Where does the word "mais" show up in the records? Copy every line that has it.
───── Data records ─────
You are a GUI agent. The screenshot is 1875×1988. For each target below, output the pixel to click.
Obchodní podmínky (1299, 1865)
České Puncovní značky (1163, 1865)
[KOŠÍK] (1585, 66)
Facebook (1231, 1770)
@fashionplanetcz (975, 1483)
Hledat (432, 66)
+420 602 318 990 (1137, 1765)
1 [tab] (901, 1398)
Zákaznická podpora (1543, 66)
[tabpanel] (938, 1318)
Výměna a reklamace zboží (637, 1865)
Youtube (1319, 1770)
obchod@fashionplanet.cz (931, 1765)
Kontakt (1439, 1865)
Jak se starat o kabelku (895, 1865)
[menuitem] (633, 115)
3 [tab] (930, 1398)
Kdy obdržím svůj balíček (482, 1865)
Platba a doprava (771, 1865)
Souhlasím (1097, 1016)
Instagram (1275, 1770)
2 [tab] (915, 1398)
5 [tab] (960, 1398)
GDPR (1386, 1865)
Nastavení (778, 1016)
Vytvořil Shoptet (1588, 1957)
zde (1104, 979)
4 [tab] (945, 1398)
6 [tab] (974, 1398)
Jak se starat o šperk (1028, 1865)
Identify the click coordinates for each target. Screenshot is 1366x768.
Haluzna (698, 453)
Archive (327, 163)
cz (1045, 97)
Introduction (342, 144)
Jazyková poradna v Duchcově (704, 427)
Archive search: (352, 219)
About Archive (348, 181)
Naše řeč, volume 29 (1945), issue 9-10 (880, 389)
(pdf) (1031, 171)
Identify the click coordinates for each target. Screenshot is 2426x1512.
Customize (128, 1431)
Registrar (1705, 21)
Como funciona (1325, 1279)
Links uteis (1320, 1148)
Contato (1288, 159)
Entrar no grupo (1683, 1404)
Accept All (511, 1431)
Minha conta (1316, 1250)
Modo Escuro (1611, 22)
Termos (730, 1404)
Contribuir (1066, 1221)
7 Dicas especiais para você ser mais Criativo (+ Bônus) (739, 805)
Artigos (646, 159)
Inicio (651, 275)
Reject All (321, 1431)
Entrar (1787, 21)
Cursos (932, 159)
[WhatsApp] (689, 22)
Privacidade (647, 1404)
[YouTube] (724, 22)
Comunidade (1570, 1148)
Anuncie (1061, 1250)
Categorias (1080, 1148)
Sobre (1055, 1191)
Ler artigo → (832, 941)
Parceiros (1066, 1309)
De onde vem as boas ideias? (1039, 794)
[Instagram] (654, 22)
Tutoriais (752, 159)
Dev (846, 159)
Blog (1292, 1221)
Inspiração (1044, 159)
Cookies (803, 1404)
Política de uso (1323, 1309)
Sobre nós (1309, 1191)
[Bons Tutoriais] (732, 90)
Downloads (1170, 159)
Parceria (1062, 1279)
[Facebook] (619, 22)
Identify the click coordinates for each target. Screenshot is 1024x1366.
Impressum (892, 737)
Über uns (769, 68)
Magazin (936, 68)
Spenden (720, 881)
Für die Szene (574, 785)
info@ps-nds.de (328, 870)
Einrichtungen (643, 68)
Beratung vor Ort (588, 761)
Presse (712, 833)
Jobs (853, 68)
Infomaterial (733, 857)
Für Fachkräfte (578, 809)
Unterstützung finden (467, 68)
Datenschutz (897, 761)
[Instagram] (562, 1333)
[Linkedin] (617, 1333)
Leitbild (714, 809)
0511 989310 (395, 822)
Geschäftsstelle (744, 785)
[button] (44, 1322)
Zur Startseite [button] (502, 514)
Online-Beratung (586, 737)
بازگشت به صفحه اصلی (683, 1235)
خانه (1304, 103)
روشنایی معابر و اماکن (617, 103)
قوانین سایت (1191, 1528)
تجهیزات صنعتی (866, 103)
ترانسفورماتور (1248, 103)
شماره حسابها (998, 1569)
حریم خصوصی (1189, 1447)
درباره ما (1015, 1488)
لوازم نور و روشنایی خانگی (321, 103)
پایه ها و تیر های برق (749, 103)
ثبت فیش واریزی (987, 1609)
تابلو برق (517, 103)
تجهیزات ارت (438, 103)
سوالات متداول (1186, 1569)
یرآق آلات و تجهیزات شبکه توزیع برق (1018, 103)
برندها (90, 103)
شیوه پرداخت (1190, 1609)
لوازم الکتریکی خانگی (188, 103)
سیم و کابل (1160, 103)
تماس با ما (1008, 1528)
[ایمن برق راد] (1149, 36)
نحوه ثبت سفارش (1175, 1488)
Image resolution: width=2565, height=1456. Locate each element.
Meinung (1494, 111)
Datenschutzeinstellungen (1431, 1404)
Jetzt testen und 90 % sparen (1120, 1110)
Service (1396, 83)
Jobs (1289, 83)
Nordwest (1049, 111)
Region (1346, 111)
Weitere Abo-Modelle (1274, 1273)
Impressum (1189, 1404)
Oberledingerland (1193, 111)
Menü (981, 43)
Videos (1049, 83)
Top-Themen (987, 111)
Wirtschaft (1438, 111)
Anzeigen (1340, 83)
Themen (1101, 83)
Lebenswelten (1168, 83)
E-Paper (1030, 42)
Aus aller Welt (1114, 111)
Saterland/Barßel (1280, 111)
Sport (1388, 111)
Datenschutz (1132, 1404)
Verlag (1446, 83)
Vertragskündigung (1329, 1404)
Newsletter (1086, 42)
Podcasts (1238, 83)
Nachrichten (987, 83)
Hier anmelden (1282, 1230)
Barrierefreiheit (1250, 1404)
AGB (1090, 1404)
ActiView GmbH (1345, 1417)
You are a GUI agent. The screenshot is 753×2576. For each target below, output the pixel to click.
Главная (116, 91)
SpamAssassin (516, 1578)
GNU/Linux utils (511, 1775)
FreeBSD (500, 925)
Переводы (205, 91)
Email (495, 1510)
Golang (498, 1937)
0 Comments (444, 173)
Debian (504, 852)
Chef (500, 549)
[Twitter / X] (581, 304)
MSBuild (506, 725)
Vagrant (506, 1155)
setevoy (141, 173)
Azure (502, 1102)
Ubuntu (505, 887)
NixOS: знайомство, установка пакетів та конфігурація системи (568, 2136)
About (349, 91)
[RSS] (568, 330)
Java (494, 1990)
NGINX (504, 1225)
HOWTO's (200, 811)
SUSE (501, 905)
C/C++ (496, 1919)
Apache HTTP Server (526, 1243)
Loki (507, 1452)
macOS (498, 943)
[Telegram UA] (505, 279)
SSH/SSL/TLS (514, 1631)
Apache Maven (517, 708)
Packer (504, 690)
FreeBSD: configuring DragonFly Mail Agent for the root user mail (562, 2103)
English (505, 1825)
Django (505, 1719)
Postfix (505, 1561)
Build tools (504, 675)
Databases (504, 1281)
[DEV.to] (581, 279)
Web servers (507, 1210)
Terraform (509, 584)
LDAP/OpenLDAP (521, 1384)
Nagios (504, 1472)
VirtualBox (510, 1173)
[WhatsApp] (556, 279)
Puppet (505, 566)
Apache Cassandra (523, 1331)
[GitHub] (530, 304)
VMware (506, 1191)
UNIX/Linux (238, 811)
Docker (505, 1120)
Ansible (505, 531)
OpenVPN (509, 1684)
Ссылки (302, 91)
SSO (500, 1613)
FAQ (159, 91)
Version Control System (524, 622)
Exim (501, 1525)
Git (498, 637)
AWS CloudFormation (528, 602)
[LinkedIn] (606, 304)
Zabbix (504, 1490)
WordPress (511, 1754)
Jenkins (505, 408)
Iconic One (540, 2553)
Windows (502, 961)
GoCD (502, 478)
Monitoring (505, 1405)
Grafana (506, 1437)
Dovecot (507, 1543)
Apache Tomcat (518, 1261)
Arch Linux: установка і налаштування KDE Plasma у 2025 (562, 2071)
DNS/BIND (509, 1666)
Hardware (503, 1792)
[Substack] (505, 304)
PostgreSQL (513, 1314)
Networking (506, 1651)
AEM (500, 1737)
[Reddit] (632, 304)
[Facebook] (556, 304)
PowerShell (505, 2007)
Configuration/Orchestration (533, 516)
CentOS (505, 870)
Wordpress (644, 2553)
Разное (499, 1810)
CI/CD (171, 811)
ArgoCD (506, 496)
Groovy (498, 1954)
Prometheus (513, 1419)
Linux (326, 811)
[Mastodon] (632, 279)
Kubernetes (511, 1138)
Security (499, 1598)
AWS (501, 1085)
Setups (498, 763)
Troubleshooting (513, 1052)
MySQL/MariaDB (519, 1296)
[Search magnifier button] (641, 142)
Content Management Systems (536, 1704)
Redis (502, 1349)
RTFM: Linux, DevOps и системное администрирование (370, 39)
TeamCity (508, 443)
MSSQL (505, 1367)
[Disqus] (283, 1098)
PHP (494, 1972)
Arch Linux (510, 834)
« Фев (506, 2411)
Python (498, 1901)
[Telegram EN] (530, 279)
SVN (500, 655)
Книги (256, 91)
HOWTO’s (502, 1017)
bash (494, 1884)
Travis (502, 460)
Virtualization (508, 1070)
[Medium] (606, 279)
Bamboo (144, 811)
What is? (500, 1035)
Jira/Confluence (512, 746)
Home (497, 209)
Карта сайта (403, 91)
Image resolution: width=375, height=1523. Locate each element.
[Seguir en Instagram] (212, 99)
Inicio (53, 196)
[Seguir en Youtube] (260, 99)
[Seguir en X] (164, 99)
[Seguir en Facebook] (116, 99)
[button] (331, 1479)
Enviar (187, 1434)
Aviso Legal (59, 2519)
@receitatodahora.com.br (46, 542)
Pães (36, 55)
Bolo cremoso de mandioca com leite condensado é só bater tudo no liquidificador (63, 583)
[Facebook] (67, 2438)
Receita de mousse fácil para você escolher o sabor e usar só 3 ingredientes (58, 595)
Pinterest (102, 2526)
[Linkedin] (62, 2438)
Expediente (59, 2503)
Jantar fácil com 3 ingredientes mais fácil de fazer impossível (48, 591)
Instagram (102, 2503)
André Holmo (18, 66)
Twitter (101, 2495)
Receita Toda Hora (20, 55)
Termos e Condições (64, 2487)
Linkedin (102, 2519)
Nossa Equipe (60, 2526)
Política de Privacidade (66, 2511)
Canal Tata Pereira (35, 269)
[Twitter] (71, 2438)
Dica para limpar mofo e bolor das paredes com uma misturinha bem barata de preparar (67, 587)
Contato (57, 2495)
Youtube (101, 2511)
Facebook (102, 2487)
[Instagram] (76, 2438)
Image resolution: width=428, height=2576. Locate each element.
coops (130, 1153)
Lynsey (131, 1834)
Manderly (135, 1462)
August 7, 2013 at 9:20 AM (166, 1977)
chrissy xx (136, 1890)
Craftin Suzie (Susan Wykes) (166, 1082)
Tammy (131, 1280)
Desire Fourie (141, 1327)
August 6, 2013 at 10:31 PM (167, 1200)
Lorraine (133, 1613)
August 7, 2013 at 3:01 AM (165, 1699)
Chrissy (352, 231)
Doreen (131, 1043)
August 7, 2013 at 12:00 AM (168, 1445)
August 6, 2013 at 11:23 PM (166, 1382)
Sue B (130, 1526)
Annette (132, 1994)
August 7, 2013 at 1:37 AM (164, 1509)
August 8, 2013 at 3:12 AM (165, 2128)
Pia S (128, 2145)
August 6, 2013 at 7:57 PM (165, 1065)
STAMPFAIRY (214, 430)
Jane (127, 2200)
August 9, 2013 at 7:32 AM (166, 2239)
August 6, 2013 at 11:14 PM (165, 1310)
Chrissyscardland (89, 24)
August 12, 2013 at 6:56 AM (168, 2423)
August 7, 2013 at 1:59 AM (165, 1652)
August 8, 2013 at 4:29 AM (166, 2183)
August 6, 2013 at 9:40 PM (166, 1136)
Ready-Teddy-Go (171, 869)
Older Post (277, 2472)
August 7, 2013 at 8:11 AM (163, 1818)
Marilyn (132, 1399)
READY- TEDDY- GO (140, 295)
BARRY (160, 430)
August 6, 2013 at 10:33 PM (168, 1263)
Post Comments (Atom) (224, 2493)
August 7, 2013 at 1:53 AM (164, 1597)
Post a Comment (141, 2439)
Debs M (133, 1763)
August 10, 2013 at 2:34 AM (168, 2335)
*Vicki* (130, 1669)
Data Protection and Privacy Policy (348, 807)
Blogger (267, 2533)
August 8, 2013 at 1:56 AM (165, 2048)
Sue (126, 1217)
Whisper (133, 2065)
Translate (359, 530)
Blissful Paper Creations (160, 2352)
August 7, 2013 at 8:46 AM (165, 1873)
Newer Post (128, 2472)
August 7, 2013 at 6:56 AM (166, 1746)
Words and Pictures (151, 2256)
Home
─────
Problem solution:
7 Dicas especiais para você ser mais Criativo (+ Bônus) (739, 805)
Jantar fácil com 3 ingredientes mais fácil de fazer impossível (48, 591)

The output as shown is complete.